Event Bindings The AngularJS Way?

2019-05-31 00:45发布

问题:

Ok, so I know that it is considered bad practice to do any DOM manipulation in a controller when working with AngularJS, you should be using directives and $scope for that stuff, but what about event binding? From the looks of it, that is also frowned upon considering all the built-in event directives like ngClick, ngMousedown, ngMouseenter, etc... but if that is the case then I have a piece of code that I don't know how to do the AngularJS way.

The application I am building has infinite scrolling and it is implemented with this piece of code (that currently lives in a controller):

$(document).bind('scroll', function(){
    if(!$scope.loadingIssues && $(window).scrollTop() + $(window).height() >= $('.user-feedback-list').offset().top + $('.user-feedback-list').height()) {
        $scope.loadIssues();
    }
});

This allows the user to scroll the page and when the pages gets to the bottom of the element that is storing the data that has infinite scrolling, it fires off the function to load more data. Now I am not doing any DOM manipulation, all the functions just update data attached to the $scope and I let AngularJS do the DOM updates but is having this event binding against best practices with AngularJS? If so how would I be able to do this in the AngularJS way (I don't think a directive would work in this case since I don't think it is possible to attach a directive to the document object)?

回答1:

I don't think there currently is an AngularJS way of doing this kind of event binding. Adding native support for all the missing events is somethings that's underway, as far as I know, but it's not released in any stable version yet.

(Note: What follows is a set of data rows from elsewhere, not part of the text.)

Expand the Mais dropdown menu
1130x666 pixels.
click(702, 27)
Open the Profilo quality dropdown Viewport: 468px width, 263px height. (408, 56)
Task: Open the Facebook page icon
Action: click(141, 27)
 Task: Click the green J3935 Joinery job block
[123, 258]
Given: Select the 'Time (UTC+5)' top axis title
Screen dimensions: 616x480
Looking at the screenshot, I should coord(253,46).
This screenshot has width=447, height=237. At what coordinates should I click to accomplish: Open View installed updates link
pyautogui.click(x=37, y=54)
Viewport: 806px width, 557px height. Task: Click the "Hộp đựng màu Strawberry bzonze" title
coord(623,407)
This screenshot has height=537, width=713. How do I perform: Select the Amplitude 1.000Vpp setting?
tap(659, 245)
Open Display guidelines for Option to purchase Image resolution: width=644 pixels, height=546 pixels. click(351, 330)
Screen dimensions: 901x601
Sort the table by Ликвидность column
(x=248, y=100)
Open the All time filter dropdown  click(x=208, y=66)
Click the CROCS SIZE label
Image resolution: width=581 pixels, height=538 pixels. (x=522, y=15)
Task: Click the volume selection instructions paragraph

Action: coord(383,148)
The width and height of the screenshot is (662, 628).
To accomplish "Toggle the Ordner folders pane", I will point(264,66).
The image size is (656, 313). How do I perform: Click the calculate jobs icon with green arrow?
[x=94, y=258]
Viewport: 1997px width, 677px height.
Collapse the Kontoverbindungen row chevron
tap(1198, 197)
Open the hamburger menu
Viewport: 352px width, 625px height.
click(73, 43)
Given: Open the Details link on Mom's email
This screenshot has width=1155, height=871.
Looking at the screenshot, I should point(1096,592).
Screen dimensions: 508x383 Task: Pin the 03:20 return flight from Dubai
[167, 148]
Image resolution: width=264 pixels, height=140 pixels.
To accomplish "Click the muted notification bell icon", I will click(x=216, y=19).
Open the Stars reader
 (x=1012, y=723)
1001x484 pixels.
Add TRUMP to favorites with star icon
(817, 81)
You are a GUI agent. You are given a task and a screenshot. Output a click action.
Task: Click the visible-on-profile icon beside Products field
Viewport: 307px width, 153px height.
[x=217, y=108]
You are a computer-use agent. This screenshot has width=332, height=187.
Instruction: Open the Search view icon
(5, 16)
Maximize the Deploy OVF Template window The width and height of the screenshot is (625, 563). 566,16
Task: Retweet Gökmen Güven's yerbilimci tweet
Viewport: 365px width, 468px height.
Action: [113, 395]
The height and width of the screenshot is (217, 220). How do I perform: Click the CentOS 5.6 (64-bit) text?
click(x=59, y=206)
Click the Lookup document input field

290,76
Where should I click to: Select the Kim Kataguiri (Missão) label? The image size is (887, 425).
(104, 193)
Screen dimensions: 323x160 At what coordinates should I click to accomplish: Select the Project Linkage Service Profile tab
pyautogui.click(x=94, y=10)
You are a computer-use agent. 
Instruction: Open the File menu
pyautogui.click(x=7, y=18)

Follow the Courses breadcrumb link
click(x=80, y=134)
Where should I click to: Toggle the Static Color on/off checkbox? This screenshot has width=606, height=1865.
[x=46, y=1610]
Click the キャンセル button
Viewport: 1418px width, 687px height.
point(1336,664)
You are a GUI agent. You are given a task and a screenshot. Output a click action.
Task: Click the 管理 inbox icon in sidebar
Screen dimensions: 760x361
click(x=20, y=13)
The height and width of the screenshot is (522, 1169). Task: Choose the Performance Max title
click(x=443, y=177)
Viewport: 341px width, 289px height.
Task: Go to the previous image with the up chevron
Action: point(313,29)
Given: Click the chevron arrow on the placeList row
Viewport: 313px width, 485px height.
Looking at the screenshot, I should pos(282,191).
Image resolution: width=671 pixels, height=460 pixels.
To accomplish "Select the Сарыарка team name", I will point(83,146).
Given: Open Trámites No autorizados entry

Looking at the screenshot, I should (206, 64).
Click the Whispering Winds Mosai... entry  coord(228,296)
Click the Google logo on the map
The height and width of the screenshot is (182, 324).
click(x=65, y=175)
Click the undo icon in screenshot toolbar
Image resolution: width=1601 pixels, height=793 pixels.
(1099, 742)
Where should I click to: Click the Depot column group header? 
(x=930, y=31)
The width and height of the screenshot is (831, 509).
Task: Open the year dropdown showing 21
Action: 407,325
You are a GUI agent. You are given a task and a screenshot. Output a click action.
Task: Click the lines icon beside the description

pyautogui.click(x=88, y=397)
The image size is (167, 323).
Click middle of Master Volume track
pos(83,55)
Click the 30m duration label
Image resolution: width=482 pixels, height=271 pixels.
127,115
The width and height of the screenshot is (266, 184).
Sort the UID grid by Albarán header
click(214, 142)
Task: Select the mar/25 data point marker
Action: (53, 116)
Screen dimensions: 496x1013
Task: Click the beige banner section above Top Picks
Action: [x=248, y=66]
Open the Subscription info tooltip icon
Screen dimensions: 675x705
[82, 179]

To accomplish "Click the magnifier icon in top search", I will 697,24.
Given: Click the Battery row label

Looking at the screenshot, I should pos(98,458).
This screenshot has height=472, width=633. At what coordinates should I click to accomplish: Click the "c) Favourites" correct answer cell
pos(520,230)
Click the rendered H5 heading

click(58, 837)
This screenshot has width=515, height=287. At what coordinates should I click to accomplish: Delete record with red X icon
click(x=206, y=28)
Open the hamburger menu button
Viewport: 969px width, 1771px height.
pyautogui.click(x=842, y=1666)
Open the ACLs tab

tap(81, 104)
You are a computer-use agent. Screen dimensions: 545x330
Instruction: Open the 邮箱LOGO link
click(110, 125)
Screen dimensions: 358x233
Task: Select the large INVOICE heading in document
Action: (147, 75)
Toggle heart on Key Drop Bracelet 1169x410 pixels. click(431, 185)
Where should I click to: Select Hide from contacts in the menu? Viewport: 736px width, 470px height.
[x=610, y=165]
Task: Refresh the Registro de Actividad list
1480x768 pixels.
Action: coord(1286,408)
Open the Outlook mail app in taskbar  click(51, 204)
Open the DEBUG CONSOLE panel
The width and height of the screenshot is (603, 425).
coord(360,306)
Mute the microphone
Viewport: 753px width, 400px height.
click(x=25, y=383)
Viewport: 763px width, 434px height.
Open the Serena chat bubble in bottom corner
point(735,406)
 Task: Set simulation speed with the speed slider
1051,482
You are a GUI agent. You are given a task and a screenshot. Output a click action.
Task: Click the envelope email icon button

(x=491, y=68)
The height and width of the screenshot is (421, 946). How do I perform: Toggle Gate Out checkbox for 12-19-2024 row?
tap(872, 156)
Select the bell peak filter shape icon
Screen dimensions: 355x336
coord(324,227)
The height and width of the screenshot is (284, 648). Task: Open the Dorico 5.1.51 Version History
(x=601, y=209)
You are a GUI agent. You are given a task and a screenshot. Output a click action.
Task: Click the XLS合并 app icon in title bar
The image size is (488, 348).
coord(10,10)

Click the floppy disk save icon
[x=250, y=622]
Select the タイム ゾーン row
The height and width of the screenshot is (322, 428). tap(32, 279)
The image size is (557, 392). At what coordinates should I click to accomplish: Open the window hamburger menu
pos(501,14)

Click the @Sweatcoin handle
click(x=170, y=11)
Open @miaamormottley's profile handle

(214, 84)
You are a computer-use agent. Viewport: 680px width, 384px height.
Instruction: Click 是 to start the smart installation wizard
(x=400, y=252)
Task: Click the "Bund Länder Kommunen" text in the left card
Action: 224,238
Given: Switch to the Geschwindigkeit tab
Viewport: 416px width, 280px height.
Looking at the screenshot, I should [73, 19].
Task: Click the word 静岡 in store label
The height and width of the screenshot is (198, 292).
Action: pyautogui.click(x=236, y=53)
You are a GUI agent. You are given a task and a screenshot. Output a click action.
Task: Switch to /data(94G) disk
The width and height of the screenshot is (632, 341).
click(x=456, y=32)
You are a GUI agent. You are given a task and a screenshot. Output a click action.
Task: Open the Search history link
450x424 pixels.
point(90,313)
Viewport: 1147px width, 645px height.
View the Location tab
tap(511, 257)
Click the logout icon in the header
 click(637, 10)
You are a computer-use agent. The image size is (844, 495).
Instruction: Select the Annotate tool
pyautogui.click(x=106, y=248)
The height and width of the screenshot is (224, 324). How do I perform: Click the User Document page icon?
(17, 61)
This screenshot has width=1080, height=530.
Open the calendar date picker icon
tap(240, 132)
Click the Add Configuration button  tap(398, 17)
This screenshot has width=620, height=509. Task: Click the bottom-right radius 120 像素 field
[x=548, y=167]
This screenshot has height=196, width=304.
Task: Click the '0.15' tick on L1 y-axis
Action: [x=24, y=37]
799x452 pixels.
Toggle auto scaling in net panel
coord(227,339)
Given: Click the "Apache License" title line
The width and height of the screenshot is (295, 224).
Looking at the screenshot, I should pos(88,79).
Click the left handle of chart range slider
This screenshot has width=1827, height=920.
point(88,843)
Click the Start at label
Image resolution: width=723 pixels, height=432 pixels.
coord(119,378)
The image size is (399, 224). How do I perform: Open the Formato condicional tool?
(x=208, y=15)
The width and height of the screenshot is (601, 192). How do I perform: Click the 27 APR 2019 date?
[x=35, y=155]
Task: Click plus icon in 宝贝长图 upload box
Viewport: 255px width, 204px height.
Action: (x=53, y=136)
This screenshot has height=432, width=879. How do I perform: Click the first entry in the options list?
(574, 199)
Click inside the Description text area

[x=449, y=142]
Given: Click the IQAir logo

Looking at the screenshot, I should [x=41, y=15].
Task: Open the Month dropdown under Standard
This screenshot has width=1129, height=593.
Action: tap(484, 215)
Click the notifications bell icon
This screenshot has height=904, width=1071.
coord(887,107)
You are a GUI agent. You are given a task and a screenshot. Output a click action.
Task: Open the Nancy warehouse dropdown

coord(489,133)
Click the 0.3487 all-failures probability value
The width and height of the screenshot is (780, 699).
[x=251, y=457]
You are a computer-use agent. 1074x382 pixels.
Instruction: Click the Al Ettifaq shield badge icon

So for now we have to do it like you state in your question.

I think, though, that you will need to do this to make it work:

$scope.$apply(
    function() {
        $scope.loadIssues();
    }
);

This is because you're handling the event from outside of AngularJS. The $apply thing makes sure AngluarJS is notified of any model changes and things like that which might occur as a result of your loadIssues() call.